I’ve had the same problem myself. Many times a simple discussion can go in the wrong direction because many Protestants have a completely different “faith-vocabulary” than us Catholics. It’s a pretty sensitive issue sometimes.

Anyway…thanks for the advice about talking to a priest. I’ll have to try that sometime.

Oh…and this is a little off-topic but somewhat related, I suppose-

What steps need to be taken in order to marry a non-Catholic? I’ve heard that you need the Bishop’s permission and some other things…anyone like to clarify?
 
Well, I can’t tell you whether a woman is the right person to marry or not. But what I can suggest is to stop having sex if you are sexually active. I believe we can far more clearly discern whether a partner has the attributes that are important to a lifelong committment if my thoughts aren’t clouded by sex. After all, sex is bonding, so why should we be surprised when people get into a relationship that has serious warning signals, yet they are enmeshed and entangled.
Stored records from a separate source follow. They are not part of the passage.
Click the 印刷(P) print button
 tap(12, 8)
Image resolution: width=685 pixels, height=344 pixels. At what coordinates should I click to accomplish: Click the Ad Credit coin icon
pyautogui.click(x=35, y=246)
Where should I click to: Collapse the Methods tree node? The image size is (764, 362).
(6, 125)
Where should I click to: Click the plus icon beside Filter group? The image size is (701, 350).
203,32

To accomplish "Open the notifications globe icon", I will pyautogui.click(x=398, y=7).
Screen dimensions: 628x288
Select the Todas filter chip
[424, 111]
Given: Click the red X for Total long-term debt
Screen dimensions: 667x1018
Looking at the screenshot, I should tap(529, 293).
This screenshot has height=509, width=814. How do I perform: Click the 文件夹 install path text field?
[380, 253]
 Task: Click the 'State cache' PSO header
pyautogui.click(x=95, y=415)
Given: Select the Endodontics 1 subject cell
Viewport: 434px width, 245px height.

The other thing I can tell you is I had absolutely no understanding whatsoever until after I had children how much easier everything was because my wife and I share the same Faith.

Here is a different post that is kind of related: forums.catholic-questions.org/showpost.php?p=14801&postcount=18
 
I would recommend “Search and Rescue” by Patrick Madrid. This issue is the entire focus of the book and I have found it very helpful in my own relationship with my wife. (I left the Church in my adolescense and returned a few years after I married.) I pray everyday that God will give me the grace to accept His plan for my wife and the role He wants me to serve in her journey to the faith.

I hope this helps you both and I will include you in my prayers.
40.png
SwissGuard:
What steps need to be taken in order to marry a non-Catholic? I’ve heard that you need the Bishop’s permission and some other things…anyone like to clarify?
You need a dispensation from the Bishop if YOU (the Catholic) wish to get married outside of the Church. I think that you may also need this if your intended spouse is not baptised. If you fail to do this, you cannot receive communion until you reconcile the situation. If you will be marrying within the Church, your spouse must agree that you can teach the faith to your children. I am unclear of whether or not you both have to agree to raise your children in the Church but you have the obligation to do everything in your power to raise your children as Catholics and the priest is supposed to make sure that she realizes and accepts this before approving the marriage.
 
40.png
rfk:
The other thing I can tell you is I had absolutely no understanding whatsoever until after I had children how much easier everything was because my wife and I share the same Faith.
That’s exactly what I’m talking about. It would be the greatest day of my life if my girlfriend became Catholic and we could share our faith together. I’m working on it (and I whole-heartedly believe that it could happen someday)…but wow, that would be great. I’m sure it makes things a lot easier on the kids too, eh? Not being confused about what to believe?

Some excellent points about sexuality as well. I am committed to my girlfriend at this point, but I refuse to jeapordize our relationship with selfish desires…and thankfully she feels the same way.
 
Yeah, that “faith dictionary” comment is right on. And it goes beyond the differences between Protestants and Catholics. She’s been influenced by that post-modern goo that dictates everyone should just get along. Concepts like “truth” are so foreign to many people, and sometimes my girlfriend, that they’re offensive.

About the sex…Yes, yes I know. That’s definitely part of the problem. We started dating when I just didn’t care one way or another–I made a real effort to shed myself of Catholicism. But now that I realize the only thing worse than being Catholic is NOT being Catholic, it’s tough to “just stop.” She would understand, though, I think. In fact, that may not even be that big of a problem since she’s started a new business and I live 50 miles away. We never see each other, really.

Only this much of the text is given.